Saved data entries:
● ● ● ● ●

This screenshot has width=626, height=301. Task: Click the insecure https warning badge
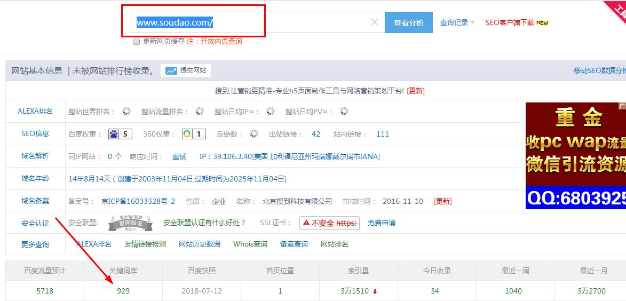click(x=329, y=223)
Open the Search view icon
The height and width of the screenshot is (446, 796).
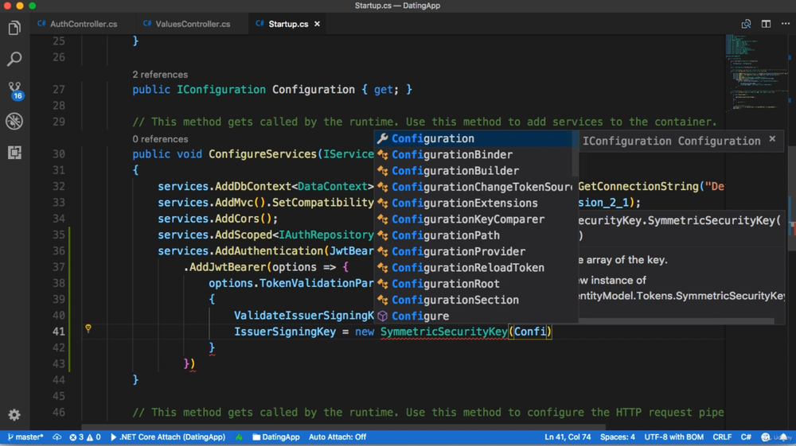tap(14, 60)
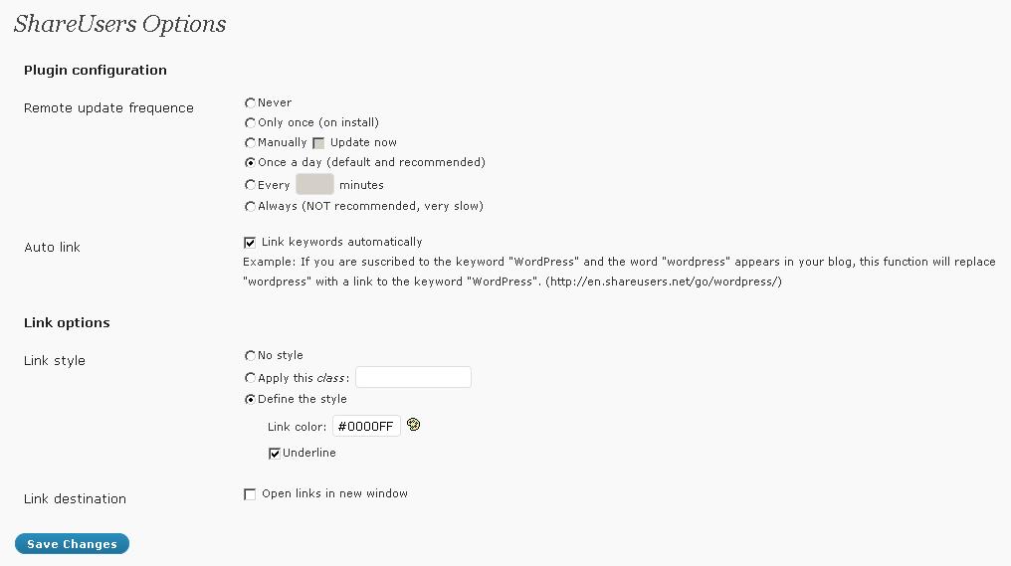Tick the Update now checkbox
1011x566 pixels.
(x=318, y=143)
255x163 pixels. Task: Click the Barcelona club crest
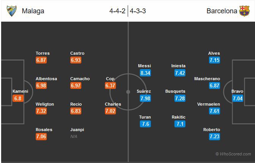244,11
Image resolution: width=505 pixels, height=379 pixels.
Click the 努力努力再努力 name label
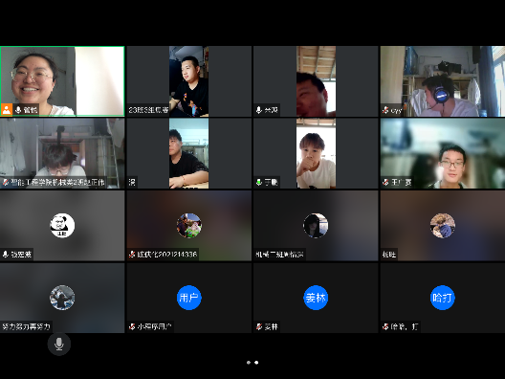pos(27,326)
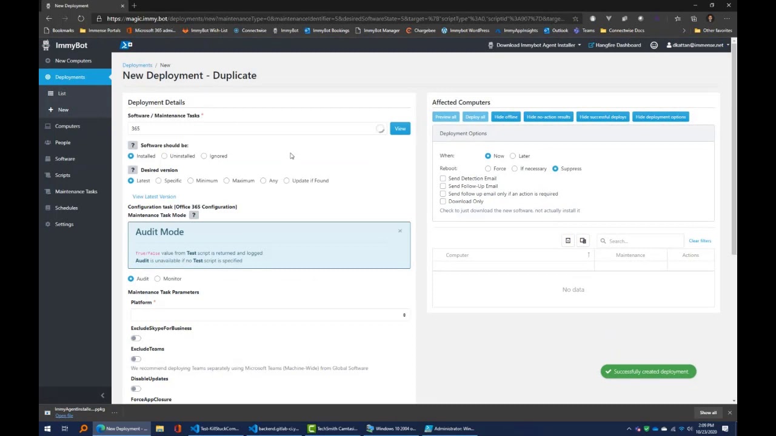
Task: Expand Download Immybot Agent Installer dropdown
Action: [536, 45]
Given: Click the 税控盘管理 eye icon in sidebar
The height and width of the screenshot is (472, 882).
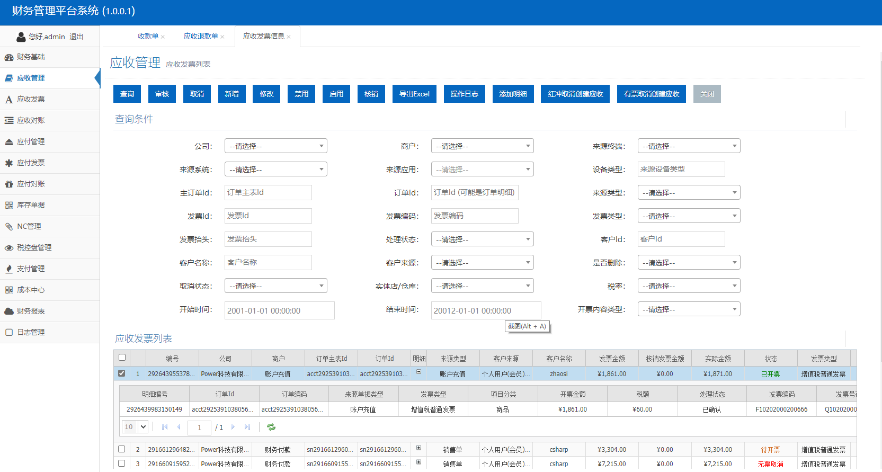Looking at the screenshot, I should tap(9, 248).
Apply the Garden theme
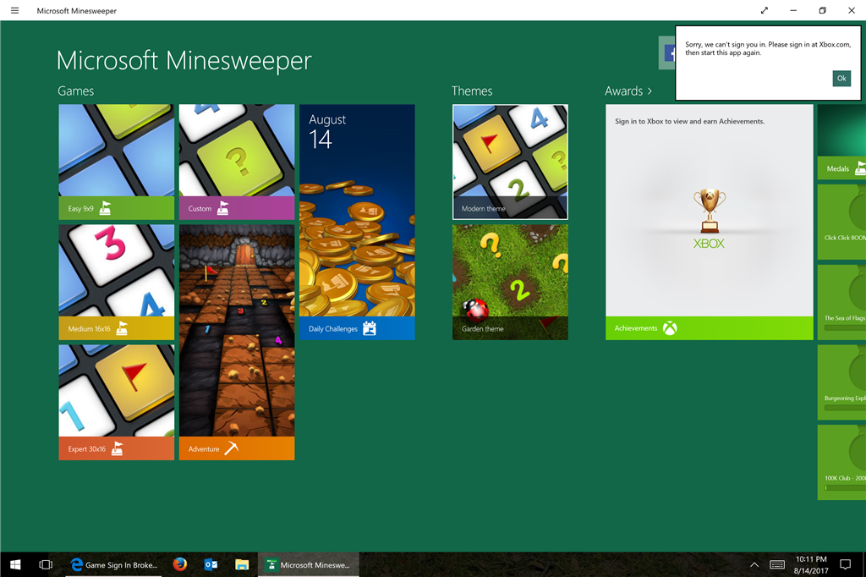866x577 pixels. (x=510, y=282)

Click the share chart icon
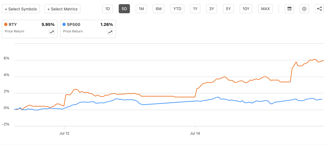click(x=319, y=9)
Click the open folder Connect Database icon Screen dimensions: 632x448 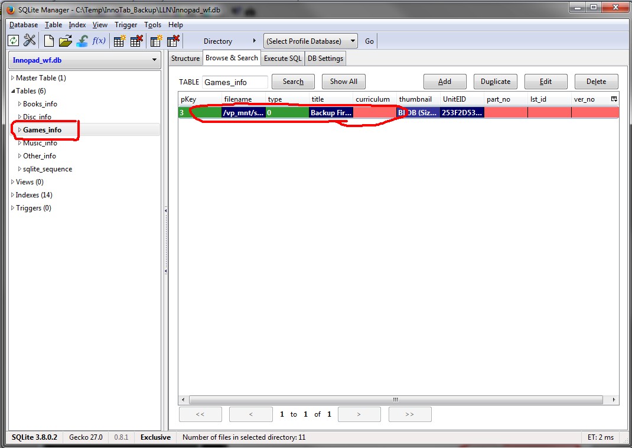click(65, 41)
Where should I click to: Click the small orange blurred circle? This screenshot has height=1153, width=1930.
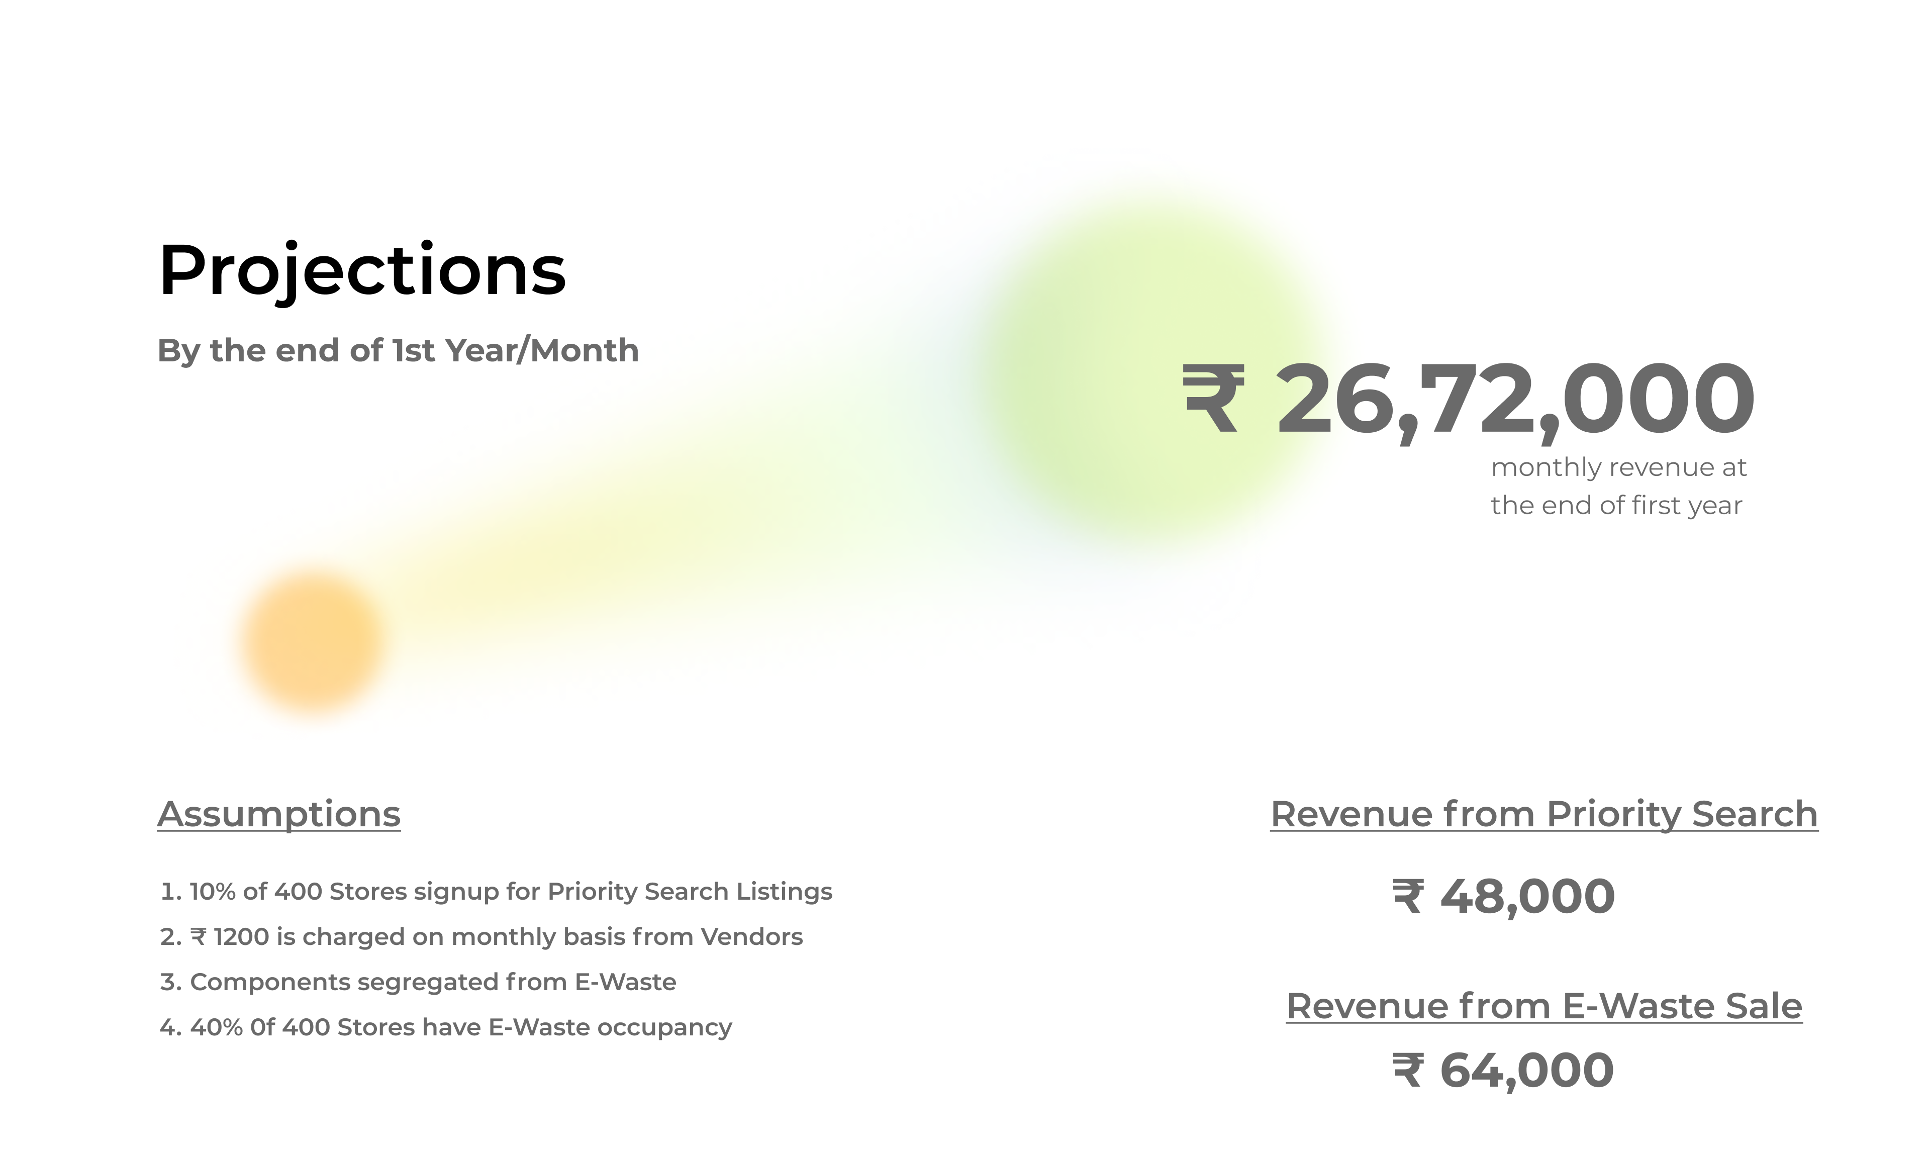tap(312, 642)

● ● ● ● ●

Return word for word the lines from the beginning of the entries through the line that contains "Image resolution: width=505", both ends included, but no pictures.

Result for this task:
This screenshot has width=626, height=301. Task: Click the insecure https warning badge
click(x=329, y=223)
Open the Search view icon
The height and width of the screenshot is (446, 796).
tap(14, 60)
Tick the Update now checkbox
1011x566 pixels.
(x=318, y=143)
255x163 pixels. Task: Click the Barcelona club crest
244,11
Image resolution: width=505 pixels, height=379 pixels.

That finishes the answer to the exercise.